A paper published by Hlasiwetz and Haberman in 1873 describes how the hydrolysis of casein with hydrochloric acid, in the presence of stannous chloride, yielded exclusively glutamic acid, aspartic acid, leucine, tyrosine, and ammonia.11 Equipped with the prior knowledge of the ammonia release that occurs when asparagine is hydrolysed to aspartic acid (‘asparagin’ and ‘asparaginsäure’ in German; they avoided retaining the ‘artificial’ artefact in their name for the acid), the two authors discuss the idea of “loosely bound nitrogen”, and an “NH2 group” that exits the compound when aspartic acid is formed. They suggest that this may also be true of glutamic acid, and thus propose the possible existence of a precursor of ‘glutaminsäure’, which they refer to by simple analogy as ‘glutamin’.

And thus the quartet was complete. It wasn’t until 1932, at Imperial College, that chemists were able to succesfully use enzymatic digestion to prove that asparagine and glutamine were actually present in polypeptides, without hydrolysing them to the acids in the process.13 And to this day, we’re still referring to one of the key molecules that we code for in our DNA with a name that’s supposed to imply it’s artificial: is it too late to switch to asparagic acid?

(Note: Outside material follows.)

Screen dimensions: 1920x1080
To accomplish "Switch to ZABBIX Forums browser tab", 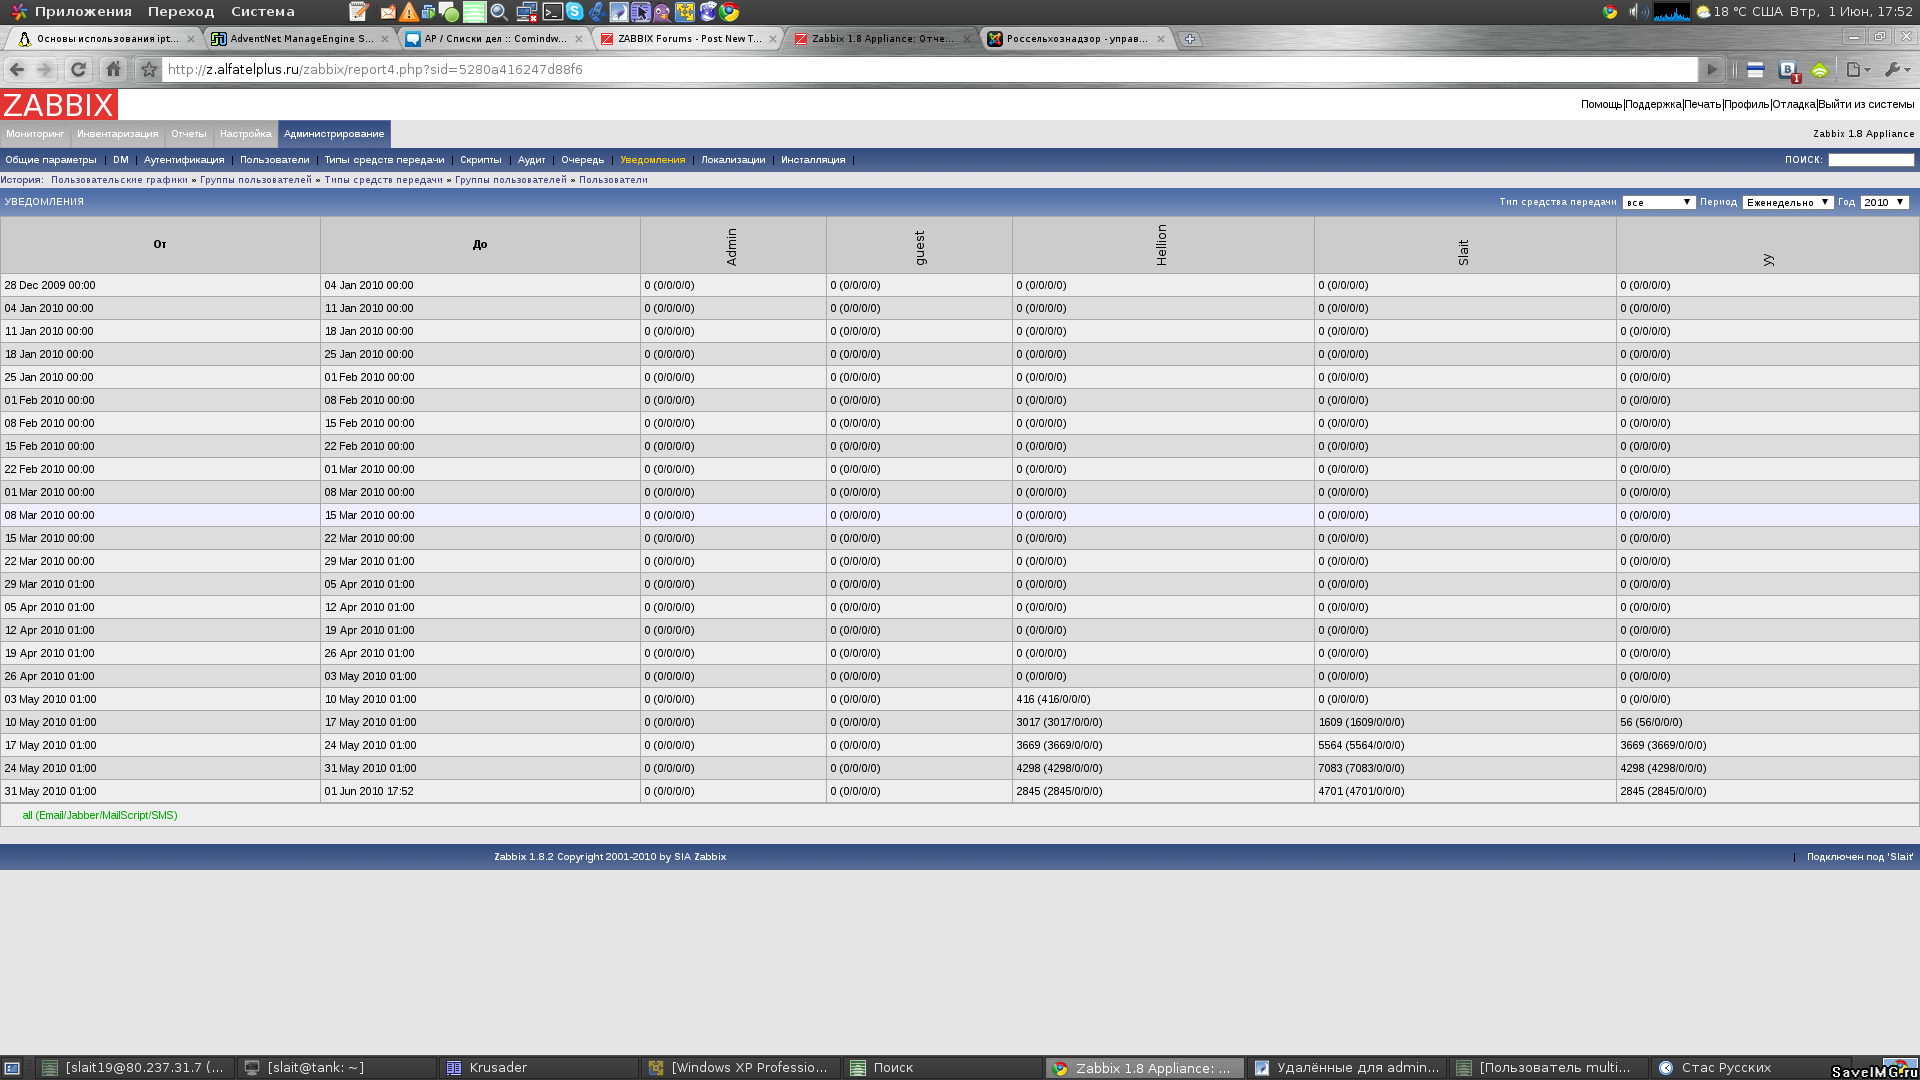I will [688, 39].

  1. Vauquelin & Robiquet. Découverte d’un nouveau principe végétal dans les Asperges (asparagus sativus. LINN.). Ann. Chim. 57, 88–93 (1806).

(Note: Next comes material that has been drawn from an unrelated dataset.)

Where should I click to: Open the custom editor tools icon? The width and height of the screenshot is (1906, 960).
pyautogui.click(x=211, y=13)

  2. Dulong. Analyse chimique de la racine d’asperge. J. Pharm. 12, 278–284 (1826).
  3. Braconnot, H. Sur la conversion des matieres animales en nouvelles substances par le moyen de l’acide sulfurique. Ann. Chim. Phys. 13, 113–125 (1820).
  4. Plisson, A. Sur l’Identite du Malate acide d’altheine avec l’Asparagine. Ann. Chim. Phys. 36, 175–184 (1827).
  5. Vickery, H. B. & Schmidt, C. L. A. The History of the Discovery of the Amino Acids. Chem. Rev. 9, 169–318 (1931).
  6. Liebig, J. Traité de chimie organique: Volume 2. (1842).
  7. Werther, G. Ueber Glutaminsäure. J. für Prakt. Chemie 99, 6–7 (1866).
  8. Ritthausen, H. Ueber die Glutaminsäure. J. für Prakt. Chemie 99, 454–462 (1866).
  9. Grimm, J. & Grimm, W. Deutsches Worterbuch. Available at (1854).
  10. Schulze, E. & Bosshard, E. Ueber das Glutamin. Berichte der Dtsch. Chem. Gesellschaft 16, 312–315 (1883).
  11. Hlasiwetz, H. & Habermann, J. Ueber die Proteinstoffe. J. für Prakt. Chemie 7, 397–412 (1873).
  12. Proust. Sur le Principe qui assaisonne les Fromages. Ann. Chim. Phys. 10, 29–49 (1819).
  13. Bradford Vickery, H. The History of the Discovery of the Amino Acids II. A Review of Amino Acids Described Since 1931 as Components of Native Proteins. Adv. Protein Chem. 26, 81–171 (1972).